**Work instructions**
All of the entries below should be returned verbatim, apart from the pictures.
##### Supplied material #####
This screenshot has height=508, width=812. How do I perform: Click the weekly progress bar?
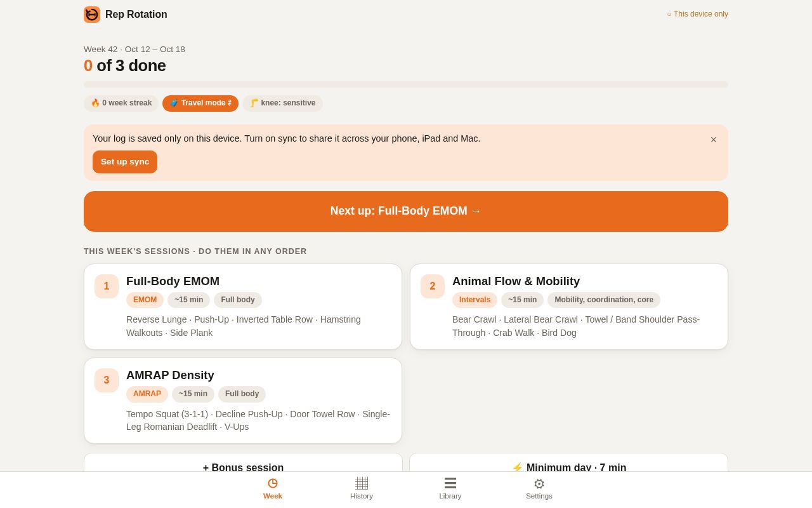click(406, 84)
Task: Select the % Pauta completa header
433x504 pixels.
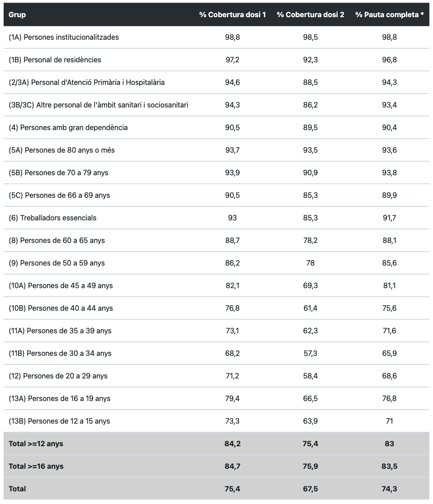Action: coord(389,15)
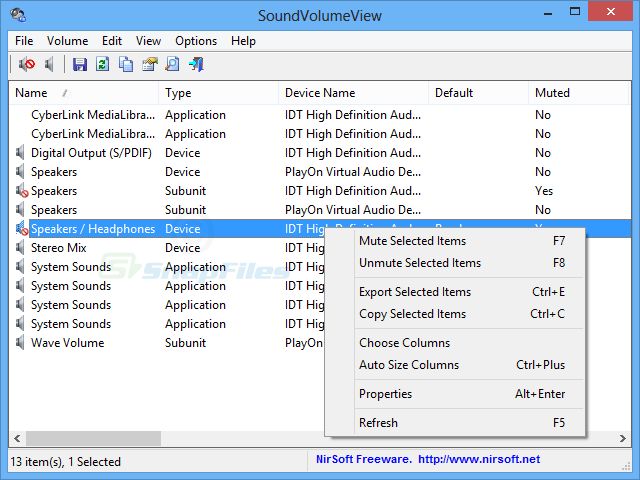The width and height of the screenshot is (640, 480).
Task: Click the Refresh toolbar icon
Action: (x=103, y=65)
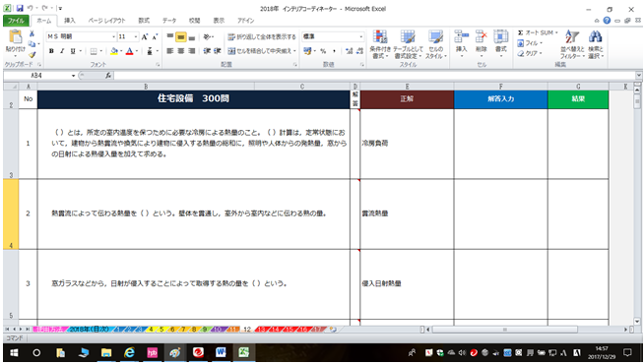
#####
**Your response**
This screenshot has height=508, width=812. How do I perform: Click the weekly progress bar?
click(406, 84)
Task: Select the % Pauta completa header
433x504 pixels.
Action: coord(389,15)
The width and height of the screenshot is (640, 480).
Task: Click the Refresh toolbar icon
Action: (x=103, y=65)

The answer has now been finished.